From: The RST and PARP-like domain containing SRO protein family: analysis of protein structure, function and conservation in land plants

Figure 1

Structural classes and evolutionary relationships of RCD1 and RCD1-like proteins. (A) Schematic diagram depicting the protein structure of A. thaliana RCD1/SRO protein family members representing the two structural classes, type A (AtRCD1) and B (AtSRO2). RCD1 and all SROs possess a poly(ADP-ribose) polymerase (PARP) catalytic region (PS51059) and a C-terminal RST (RCD1-SRO-TAF4; PF12174) domain.
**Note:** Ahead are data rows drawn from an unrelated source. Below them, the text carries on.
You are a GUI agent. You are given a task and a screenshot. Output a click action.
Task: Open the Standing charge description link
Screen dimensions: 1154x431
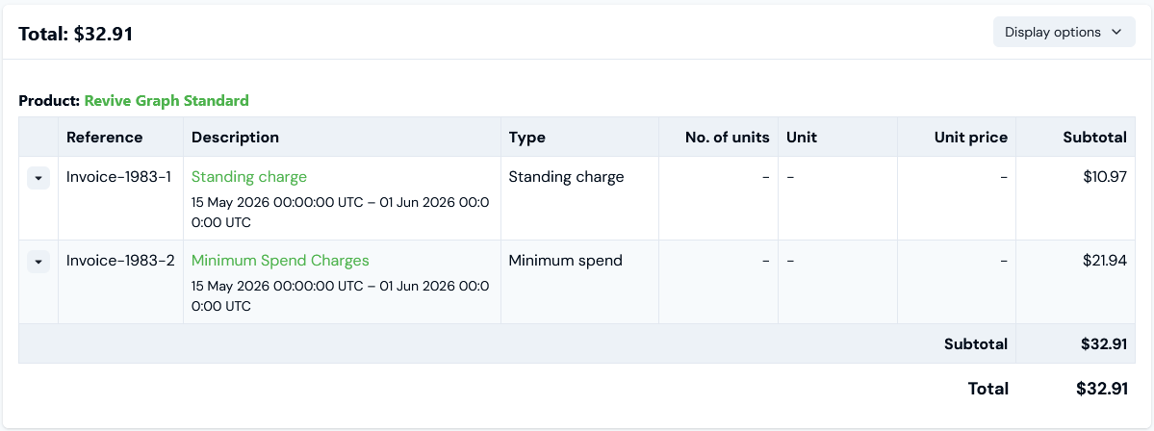pos(248,176)
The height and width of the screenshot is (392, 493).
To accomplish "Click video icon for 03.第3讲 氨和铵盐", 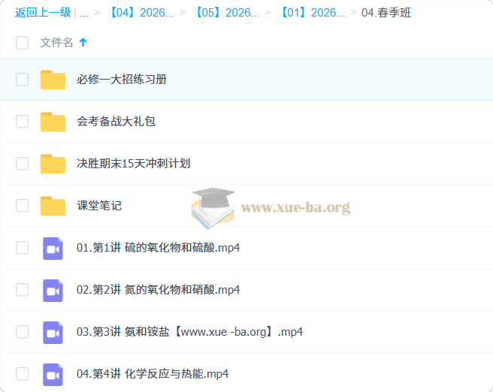I will point(53,332).
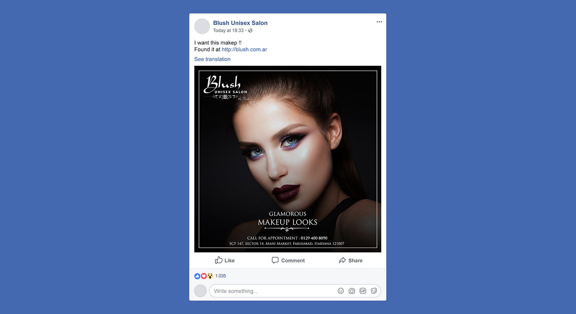Open the Blush Unisex Salon page name
The height and width of the screenshot is (314, 576).
(240, 23)
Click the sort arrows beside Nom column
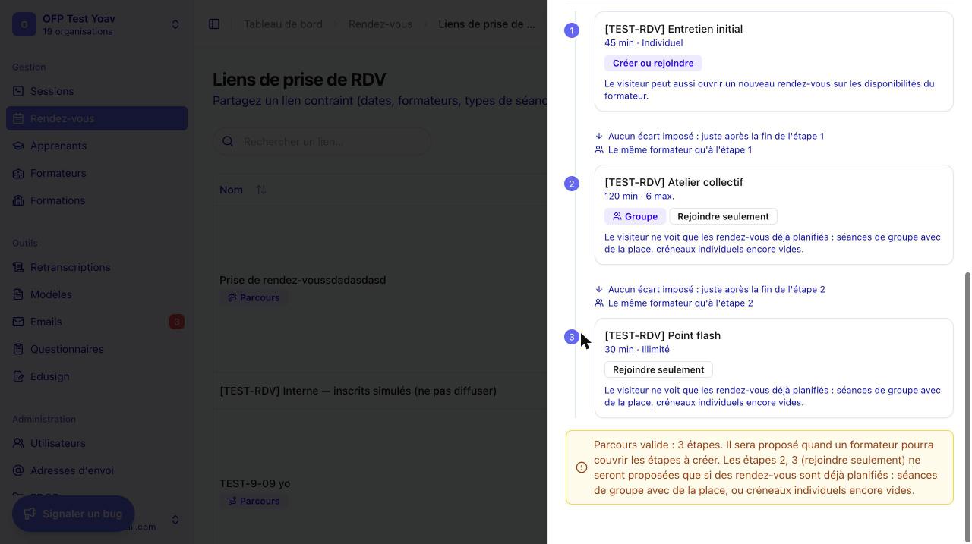Image resolution: width=972 pixels, height=544 pixels. 260,190
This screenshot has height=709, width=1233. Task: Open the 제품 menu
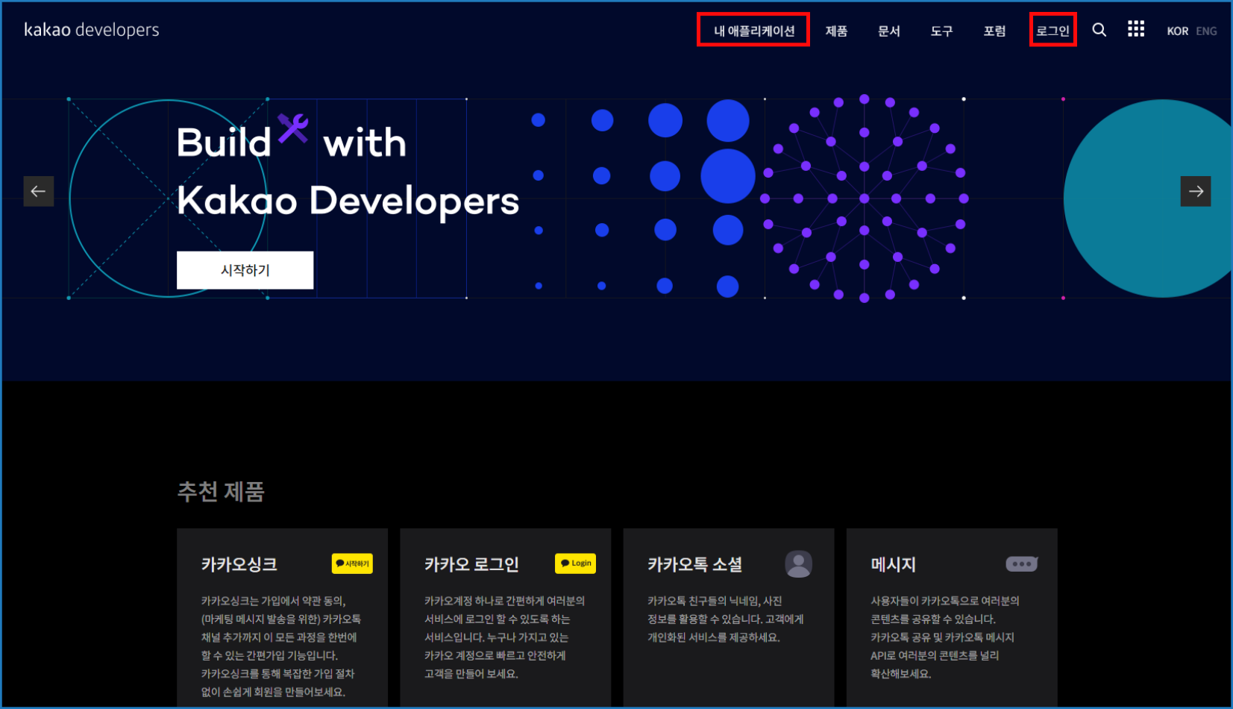pos(836,31)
Additionally, the presence (type A) or absence (type B) of a WWE domain (PS50918) differentiates between the two structural classes. Human HsPARP11 exhibits similar domain composition to the Arabidopsis SROs containing a WWE domain and the PARP domain. It is representative of the five human WWE-PARPs although the remaining four have additional conserved domains. (B) A. thaliana and A. lyrata SROs clustered in three groups in an unrooted Neighbour-joining tree. AtRCD1 and AtSRO1 and the A. lyrata orthologs AlSRO1a and AlSRO1b formed group I, which structurally belongs to type A. AtSRO2 and AtSRO3 and the A. lyrata orthologs AlSRO2a and AlSRO2b formed group IIa. AtSRO4 and AtSRO5 and the A. lyrata orthologs AlSRO2c and AlSRO2d form group IIb. All members of group II belong to structural type B. (C) Neighbour-joining tree of the A. thaliana and A. lyrata SROs rooted the A. thaliana PARPs (AtPARP1, 2 and 3). The SRO proteins clustered together and form a monophyletic group while AtPARP1, 2 and 3 clustered together to form a single outgroup for the SRO protein family.